> [How to complete this task]:
From the astrodynamics conference post below, quote the stretch from "June 25, 2006" through "and trajectory optimization." word for word.

> [Reading text]:
○ ○ ○ ○
New Trends in Astrodynamics and Applications

June 25, 2006

Author: admin

Space Studies Institute is cosponsoring New Trends in Astrodynamics and Applications III, an International Conference at Princeton University, August 16, 17 and 18.
For obvious reasons SSI has a particular interest in new types of low energy trajectories, motion near LaGrange points, halo orbits, weak stability boundaries and (relatively) low thrust transfers. SSI has a project to develop small, cheap asteroid probes using a solar sail that could be used to fly by a large number of asteroids on a single mission, so we are particularly interested in mission concepts incorporating low energy trajectories as well as the underlying numerical methods and algorithms for orbit and trajectory optimization.
The conference homepage is www.math.princeton.edu/astrocon/body_cfp.htm The speaker list is excellent and the preceding conferences have been very productive. I hope to see many SSI associates there.
○ ○ ○ ○
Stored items
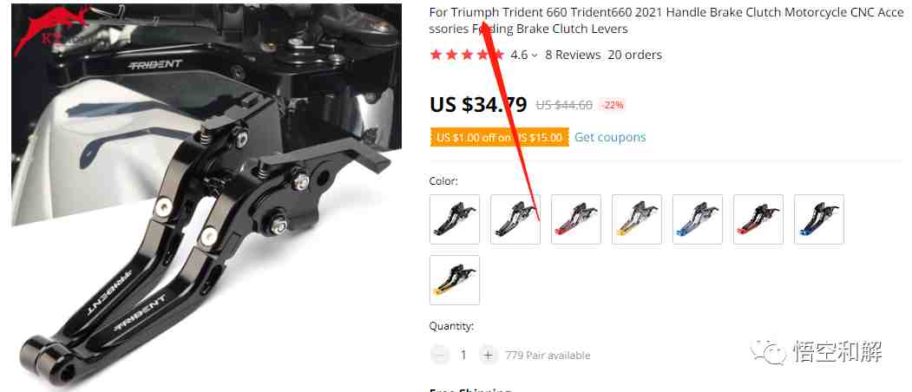This screenshot has height=392, width=912.
Task: Select the all-black lever color option
Action: pyautogui.click(x=455, y=219)
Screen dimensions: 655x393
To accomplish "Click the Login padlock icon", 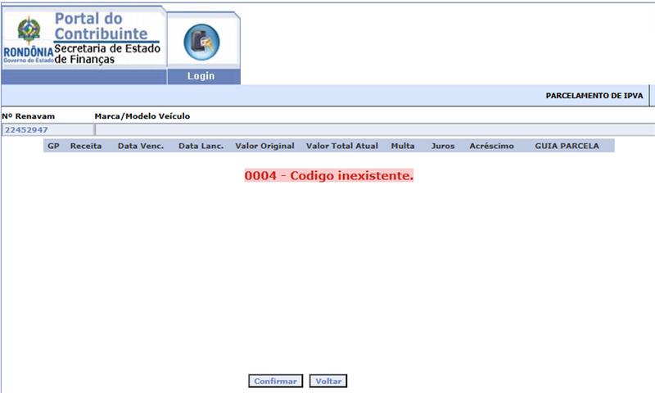I will pos(201,43).
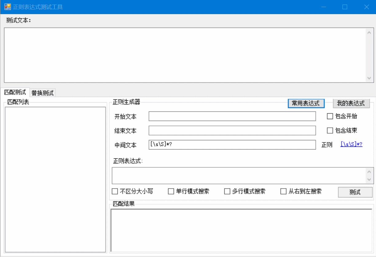Click the [\s\S]*? regex link
376x257 pixels.
351,144
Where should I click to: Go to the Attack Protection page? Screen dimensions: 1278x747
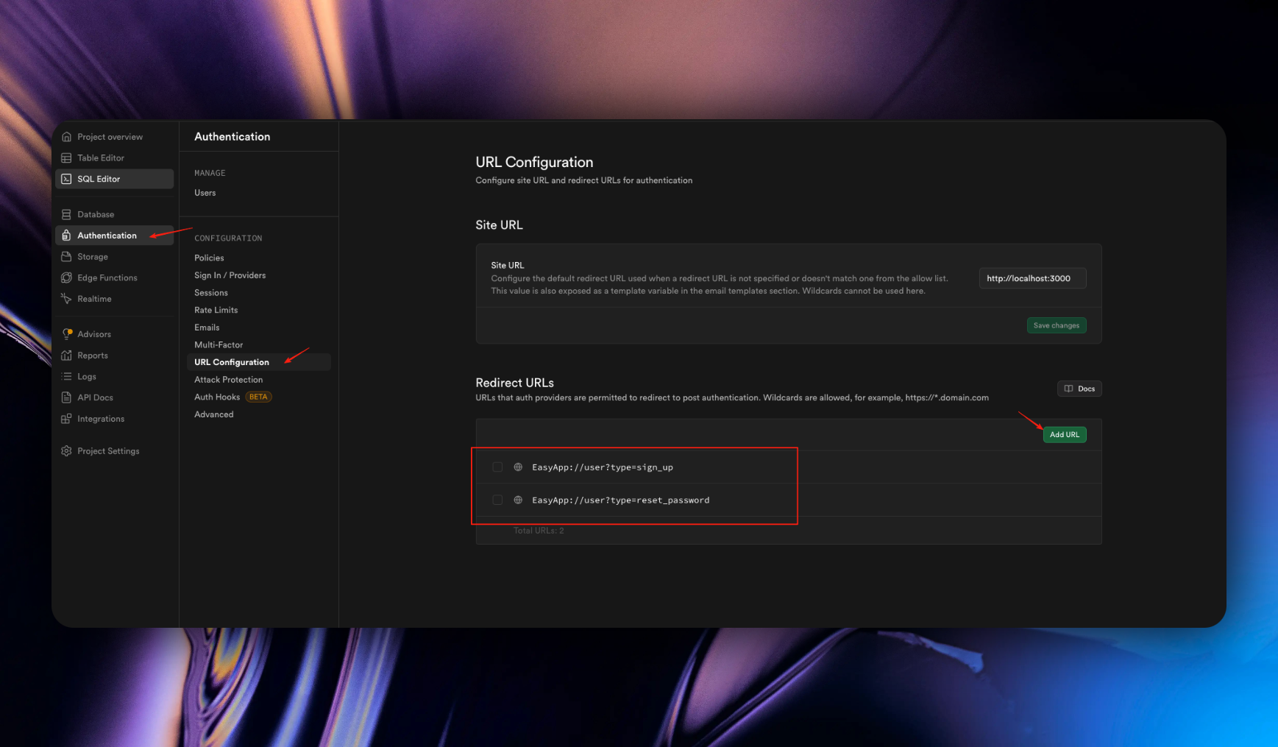pos(228,380)
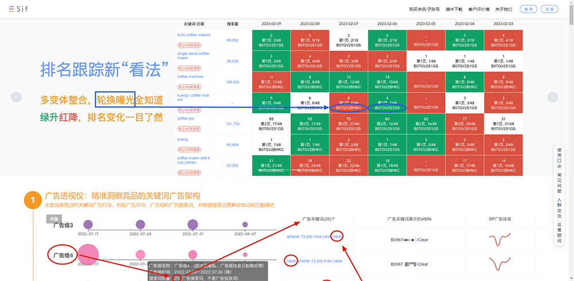Open 入群交流 in the side panel

click(560, 207)
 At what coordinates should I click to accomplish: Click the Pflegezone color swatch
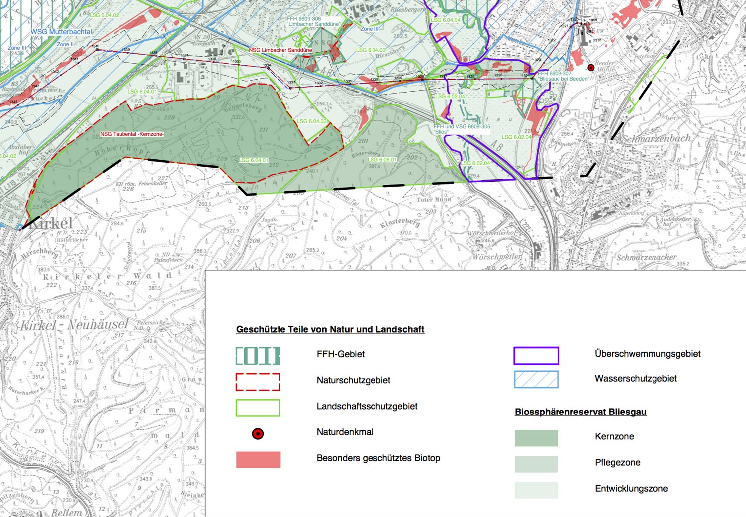coord(536,464)
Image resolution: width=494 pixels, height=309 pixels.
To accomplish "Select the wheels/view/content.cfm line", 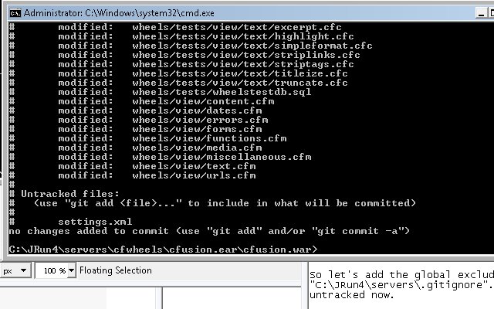I will [x=166, y=101].
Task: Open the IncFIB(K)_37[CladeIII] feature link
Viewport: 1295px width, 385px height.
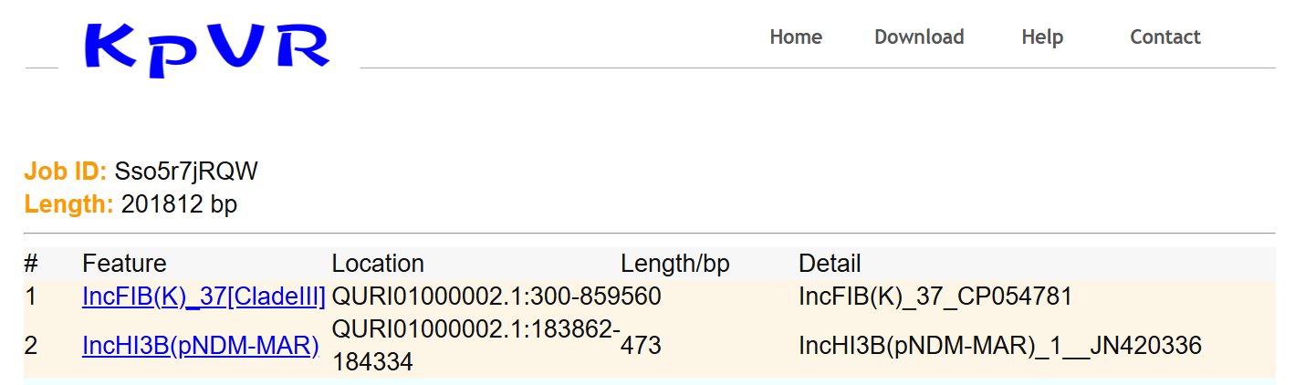Action: click(x=204, y=297)
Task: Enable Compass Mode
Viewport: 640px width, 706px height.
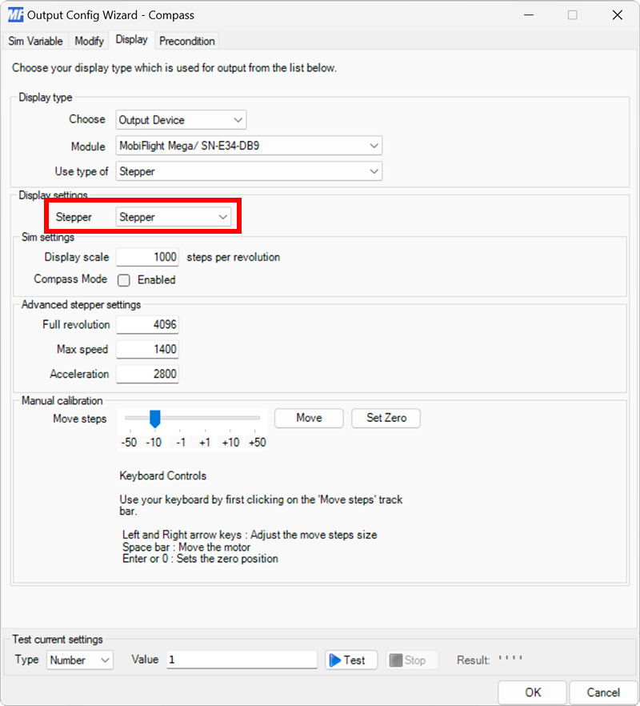Action: pyautogui.click(x=123, y=280)
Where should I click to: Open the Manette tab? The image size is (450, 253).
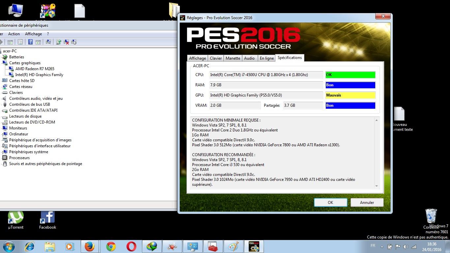tap(233, 58)
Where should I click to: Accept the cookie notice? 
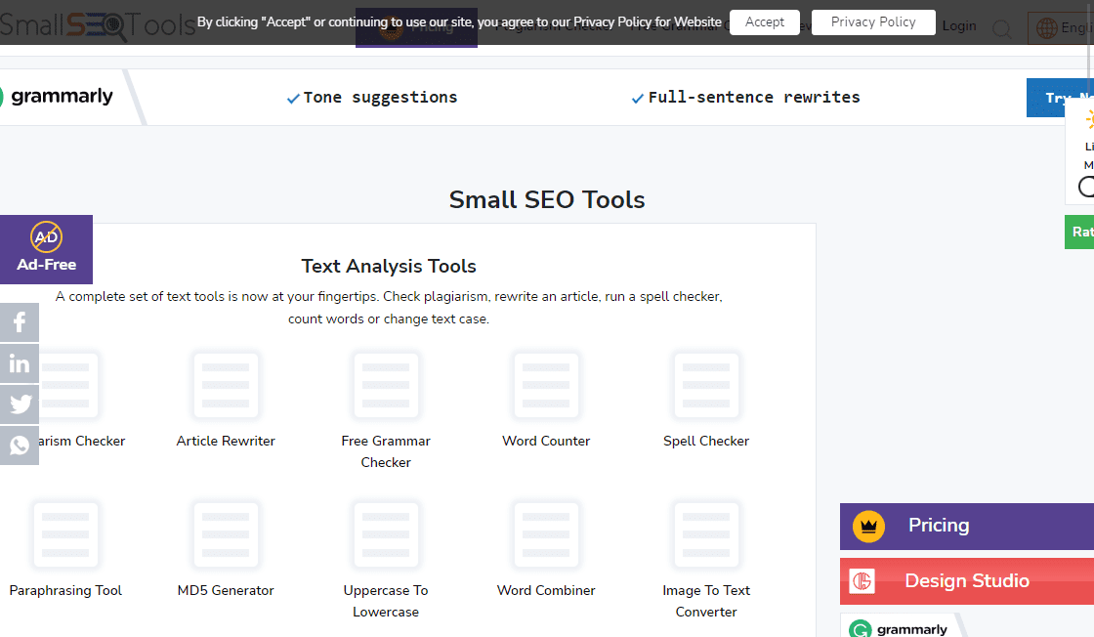point(764,21)
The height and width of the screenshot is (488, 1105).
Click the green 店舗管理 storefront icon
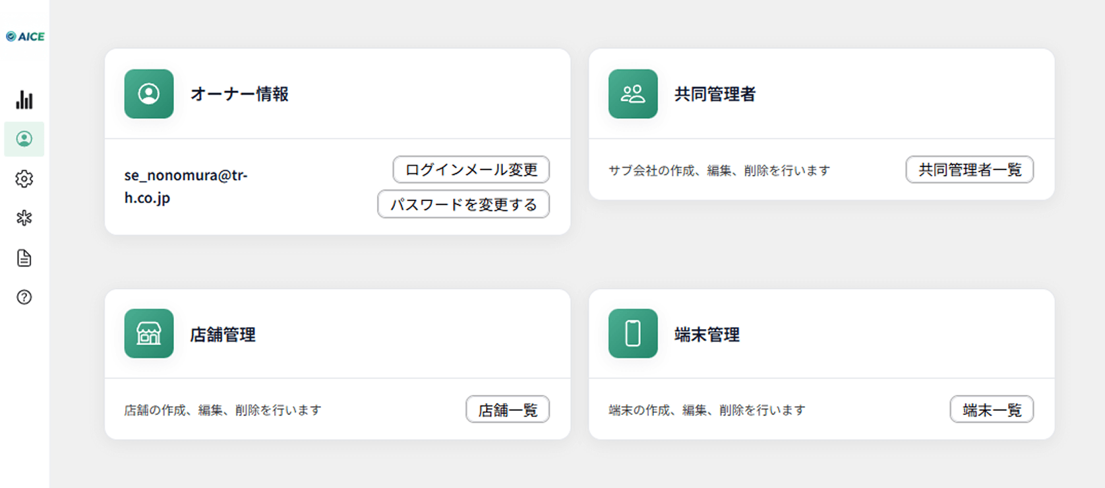pyautogui.click(x=149, y=334)
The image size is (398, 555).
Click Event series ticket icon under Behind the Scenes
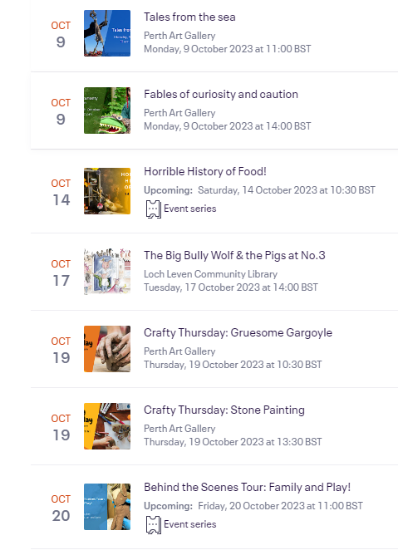click(x=154, y=525)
○ ○ ○ ○
> [Task response]:
June 25, 2006

Author: admin

Space Studies Institute is cosponsoring New Trends in Astrodynamics and Applications III, an International Conference at Princeton University, August 16, 17 and 18.
For obvious reasons SSI has a particular interest in new types of low energy trajectories, motion near LaGrange points, halo orbits, weak stability boundaries and (relatively) low thrust transfers. SSI has a project to develop small, cheap asteroid probes using a solar sail that could be used to fly by a large number of asteroids on a single mission, so we are particularly interested in mission concepts incorporating low energy trajectories as well as the underlying numerical methods and algorithms for orbit and trajectory optimization.